About this task =>
Taking the line with "Where should I click to: Open the" as the first, copy every line through the end of the records below exactly. Do not include pictures.

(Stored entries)
________________________________________

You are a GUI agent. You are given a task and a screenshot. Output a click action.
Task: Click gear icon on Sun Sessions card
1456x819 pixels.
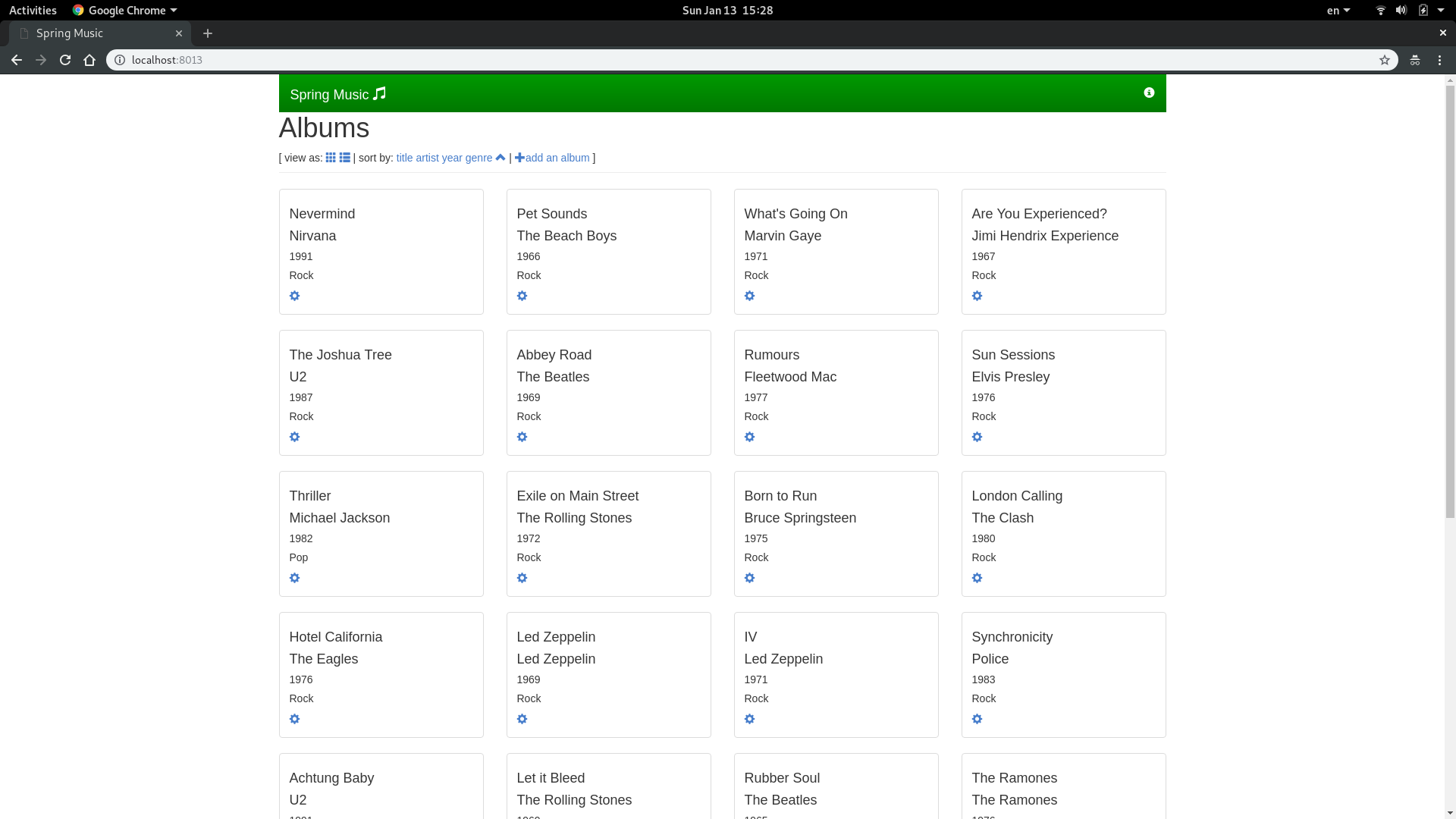click(977, 437)
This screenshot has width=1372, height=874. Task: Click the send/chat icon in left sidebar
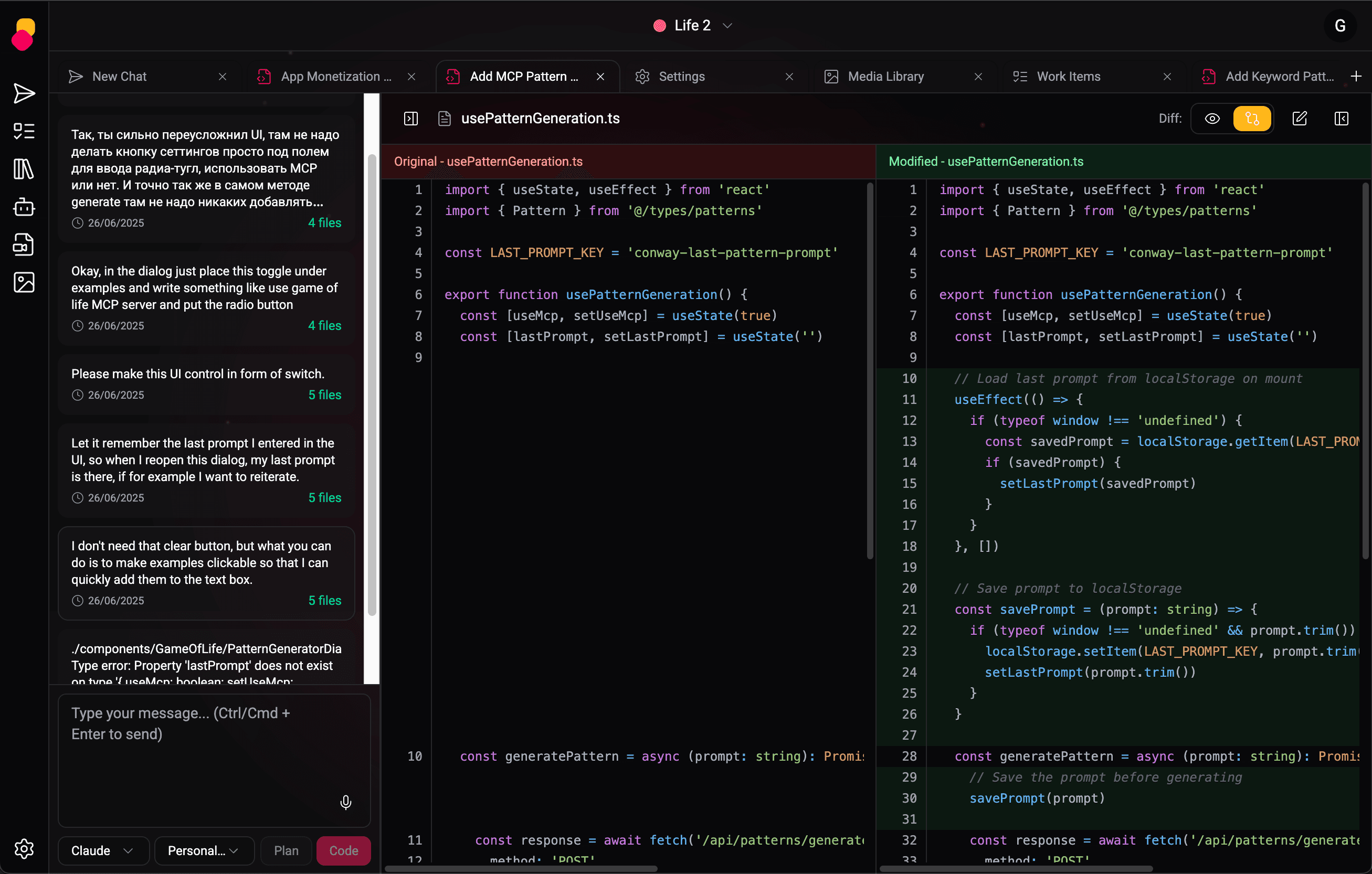(x=24, y=93)
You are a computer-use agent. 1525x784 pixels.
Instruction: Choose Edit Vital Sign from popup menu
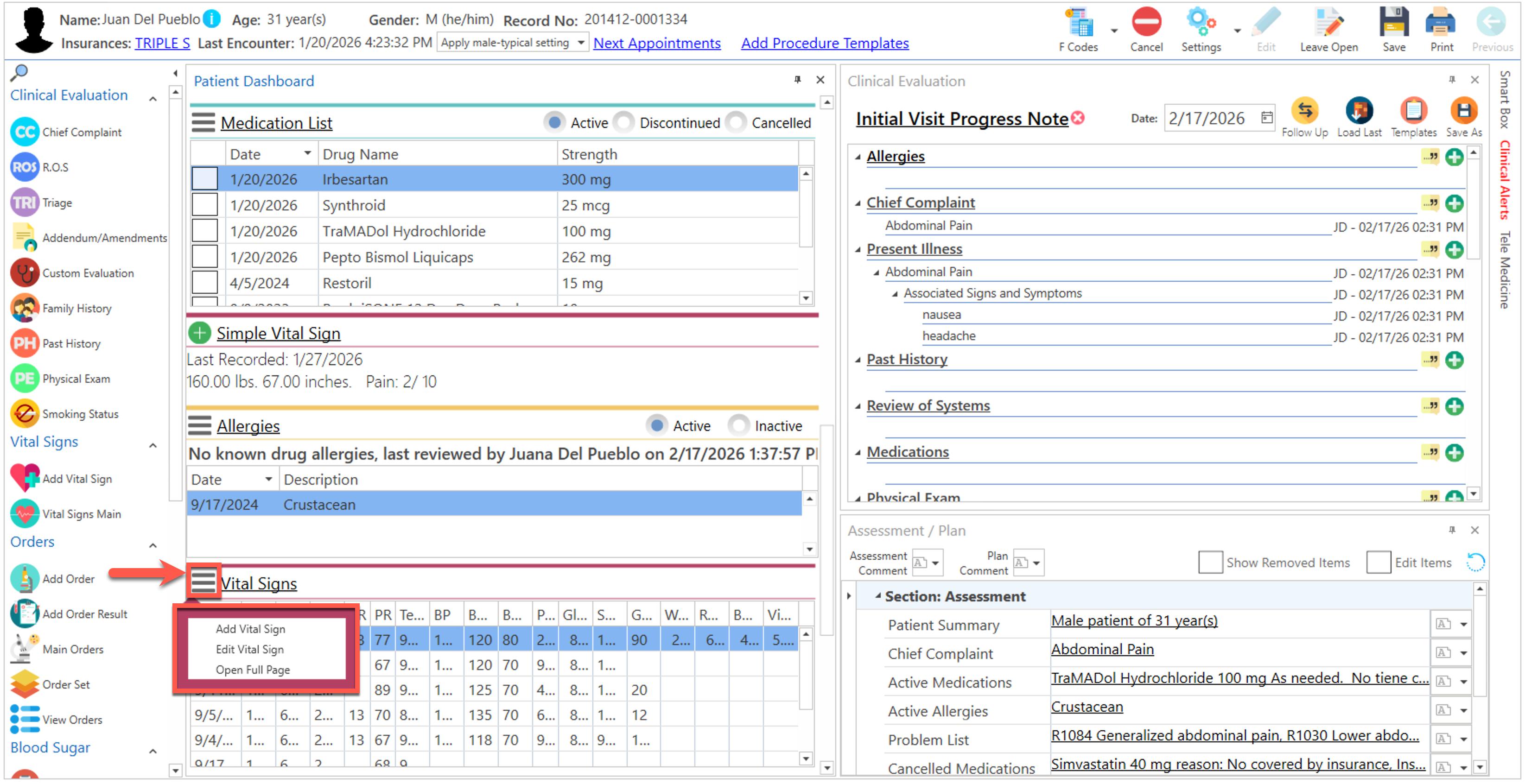(x=249, y=649)
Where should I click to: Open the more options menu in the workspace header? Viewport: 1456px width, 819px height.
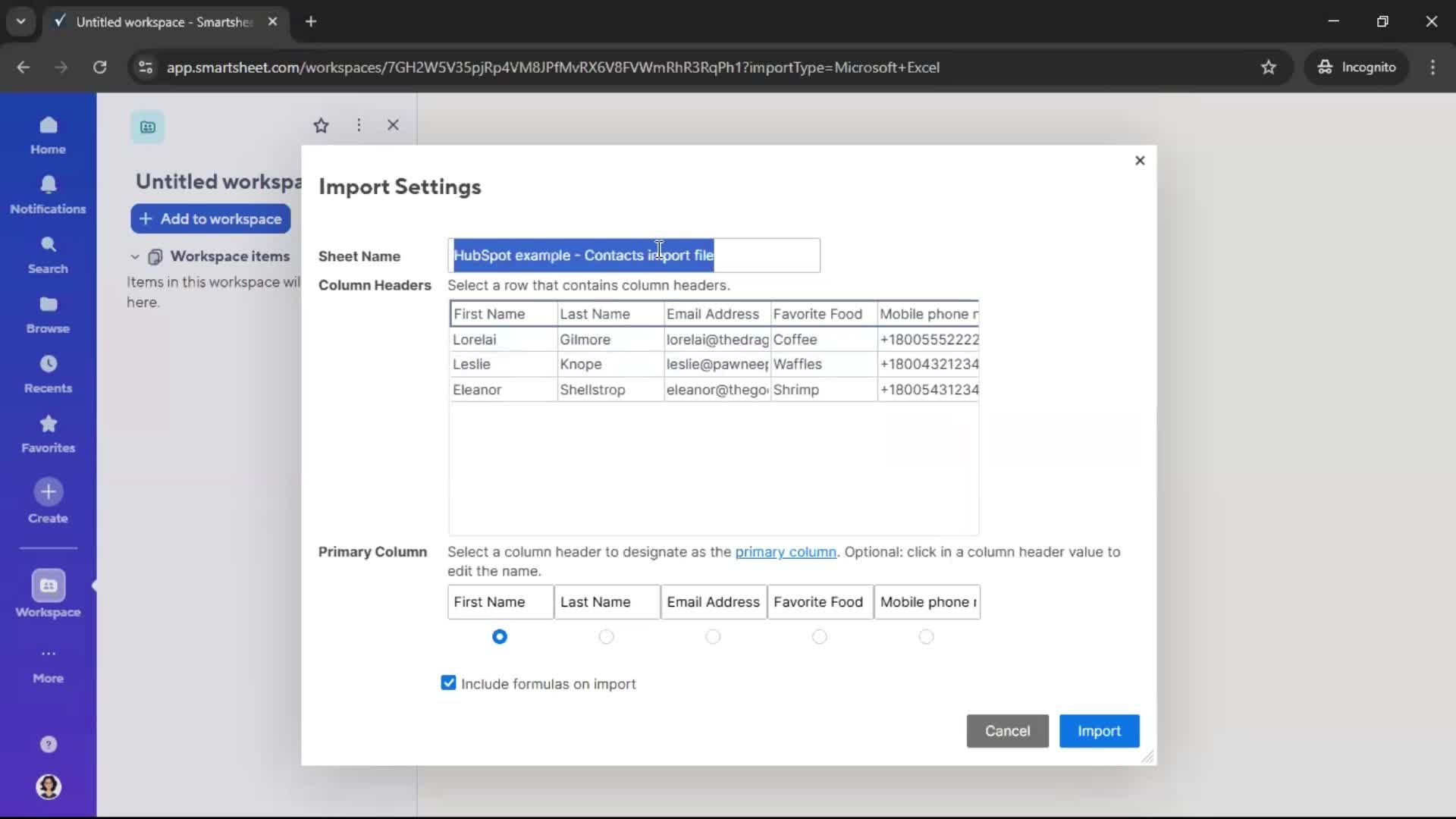359,125
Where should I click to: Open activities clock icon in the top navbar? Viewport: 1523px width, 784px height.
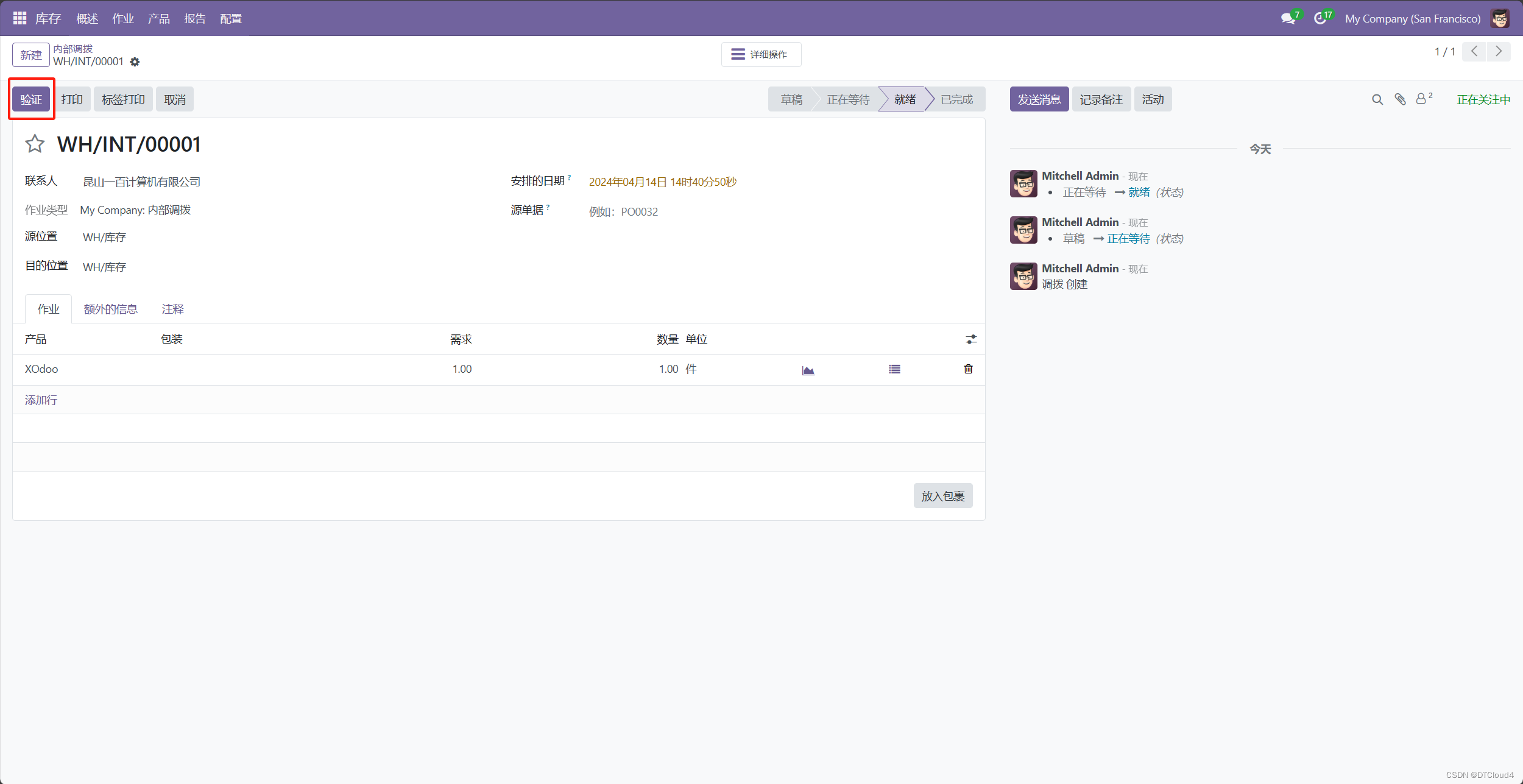1320,19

________________________________________

Answer to the exercise =>
Where should I click to: Open the more options menu in the workspace header? Viewport: 1456px width, 819px height.
359,125
Where should I click to: Open activities clock icon in the top navbar? Viewport: 1523px width, 784px height.
1320,19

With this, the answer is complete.